## Dataset extract

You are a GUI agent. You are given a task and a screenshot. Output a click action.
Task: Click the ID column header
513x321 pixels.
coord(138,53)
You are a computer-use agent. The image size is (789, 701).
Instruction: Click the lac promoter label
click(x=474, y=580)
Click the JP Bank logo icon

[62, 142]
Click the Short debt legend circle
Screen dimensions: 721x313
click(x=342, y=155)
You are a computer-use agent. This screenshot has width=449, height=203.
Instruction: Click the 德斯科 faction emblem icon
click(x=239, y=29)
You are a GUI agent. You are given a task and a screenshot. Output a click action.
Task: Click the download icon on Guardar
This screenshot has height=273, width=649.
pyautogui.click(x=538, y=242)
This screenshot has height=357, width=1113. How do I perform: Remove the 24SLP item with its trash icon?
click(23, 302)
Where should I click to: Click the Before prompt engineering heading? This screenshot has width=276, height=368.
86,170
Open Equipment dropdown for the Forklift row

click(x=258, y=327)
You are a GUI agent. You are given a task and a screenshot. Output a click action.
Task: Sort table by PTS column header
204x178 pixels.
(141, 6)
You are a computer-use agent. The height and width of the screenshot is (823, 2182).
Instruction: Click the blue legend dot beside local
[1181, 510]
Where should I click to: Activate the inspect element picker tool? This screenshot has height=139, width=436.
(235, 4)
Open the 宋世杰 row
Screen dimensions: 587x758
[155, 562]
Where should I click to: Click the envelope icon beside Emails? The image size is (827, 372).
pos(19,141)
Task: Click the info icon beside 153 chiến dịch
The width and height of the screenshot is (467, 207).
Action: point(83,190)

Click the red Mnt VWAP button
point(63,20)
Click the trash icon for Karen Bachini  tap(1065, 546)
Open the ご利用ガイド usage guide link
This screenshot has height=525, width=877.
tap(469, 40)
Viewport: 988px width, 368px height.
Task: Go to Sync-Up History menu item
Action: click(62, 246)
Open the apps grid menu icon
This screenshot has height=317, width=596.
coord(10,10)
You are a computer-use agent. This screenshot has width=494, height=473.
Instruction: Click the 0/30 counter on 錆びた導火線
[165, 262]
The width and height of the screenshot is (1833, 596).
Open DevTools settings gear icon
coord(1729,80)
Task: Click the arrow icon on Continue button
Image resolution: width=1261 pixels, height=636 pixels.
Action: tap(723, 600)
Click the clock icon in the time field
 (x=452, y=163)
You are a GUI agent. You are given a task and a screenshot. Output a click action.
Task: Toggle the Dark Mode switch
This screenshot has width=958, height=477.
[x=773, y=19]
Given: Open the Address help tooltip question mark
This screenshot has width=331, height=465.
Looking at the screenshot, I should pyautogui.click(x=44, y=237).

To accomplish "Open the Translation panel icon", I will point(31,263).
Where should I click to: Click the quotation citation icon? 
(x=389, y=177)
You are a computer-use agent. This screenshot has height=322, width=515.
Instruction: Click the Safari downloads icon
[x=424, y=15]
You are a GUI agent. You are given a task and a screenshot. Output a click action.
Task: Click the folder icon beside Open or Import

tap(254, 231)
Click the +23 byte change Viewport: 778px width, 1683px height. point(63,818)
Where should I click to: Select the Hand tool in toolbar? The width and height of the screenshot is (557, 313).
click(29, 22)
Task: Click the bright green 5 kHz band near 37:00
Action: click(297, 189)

## What you need to do
Each line of the data must come back exactly as written.

## Worked solution
You are a GUI agent. You are given a task and a screenshot. Output a click action.
Task: Click the ID column header
513x321 pixels.
coord(138,53)
You are a computer-use agent. The image size is (789, 701).
Instruction: Click the lac promoter label
click(x=474, y=580)
Click the JP Bank logo icon

[62, 142]
Click the Short debt legend circle
Screen dimensions: 721x313
click(x=342, y=155)
You are a computer-use agent. This screenshot has width=449, height=203.
Instruction: Click the 德斯科 faction emblem icon
click(x=239, y=29)
You are a GUI agent. You are given a task and a screenshot. Output a click action.
Task: Click the download icon on Guardar
This screenshot has height=273, width=649.
pyautogui.click(x=538, y=242)
This screenshot has height=357, width=1113. How do I perform: Remove the 24SLP item with its trash icon?
click(23, 302)
Where should I click to: Click the Before prompt engineering heading? This screenshot has width=276, height=368.
86,170
Open Equipment dropdown for the Forklift row

click(x=258, y=327)
You are a GUI agent. You are given a task and a screenshot. Output a click action.
Task: Sort table by PTS column header
204x178 pixels.
(141, 6)
You are a computer-use agent. The height and width of the screenshot is (823, 2182).
Instruction: Click the blue legend dot beside local
[1181, 510]
Where should I click to: Activate the inspect element picker tool? This screenshot has height=139, width=436.
(235, 4)
Open the 宋世杰 row
Screen dimensions: 587x758
[155, 562]
Where should I click to: Click the envelope icon beside Emails? The image size is (827, 372).
pos(19,141)
Task: Click the info icon beside 153 chiến dịch
The width and height of the screenshot is (467, 207).
Action: point(83,190)

Click the red Mnt VWAP button
point(63,20)
Click the trash icon for Karen Bachini  tap(1065, 546)
Open the ご利用ガイド usage guide link
This screenshot has height=525, width=877.
tap(469, 40)
Viewport: 988px width, 368px height.
Task: Go to Sync-Up History menu item
Action: click(62, 246)
Open the apps grid menu icon
This screenshot has height=317, width=596.
coord(10,10)
You are a computer-use agent. This screenshot has width=494, height=473.
Instruction: Click the 0/30 counter on 錆びた導火線
[165, 262]
The width and height of the screenshot is (1833, 596).
Open DevTools settings gear icon
coord(1729,80)
Task: Click the arrow icon on Continue button
Image resolution: width=1261 pixels, height=636 pixels.
Action: tap(723, 600)
Click the clock icon in the time field
 (x=452, y=163)
You are a GUI agent. You are given a task and a screenshot. Output a click action.
Task: Toggle the Dark Mode switch
This screenshot has width=958, height=477.
[x=773, y=19]
Given: Open the Address help tooltip question mark
This screenshot has width=331, height=465.
Looking at the screenshot, I should pyautogui.click(x=44, y=237).

To accomplish "Open the Translation panel icon", I will point(31,263).
Where should I click to: Click the quotation citation icon? 
(x=389, y=177)
You are a computer-use agent. This screenshot has height=322, width=515.
Instruction: Click the Safari downloads icon
[x=424, y=15]
You are a GUI agent. You are given a task and a screenshot. Output a click action.
Task: Click the folder icon beside Open or Import

tap(254, 231)
Click the +23 byte change Viewport: 778px width, 1683px height. point(63,818)
Where should I click to: Select the Hand tool in toolbar? The width and height of the screenshot is (557, 313).
click(29, 22)
Task: Click the bright green 5 kHz band near 37:00
Action: click(297, 189)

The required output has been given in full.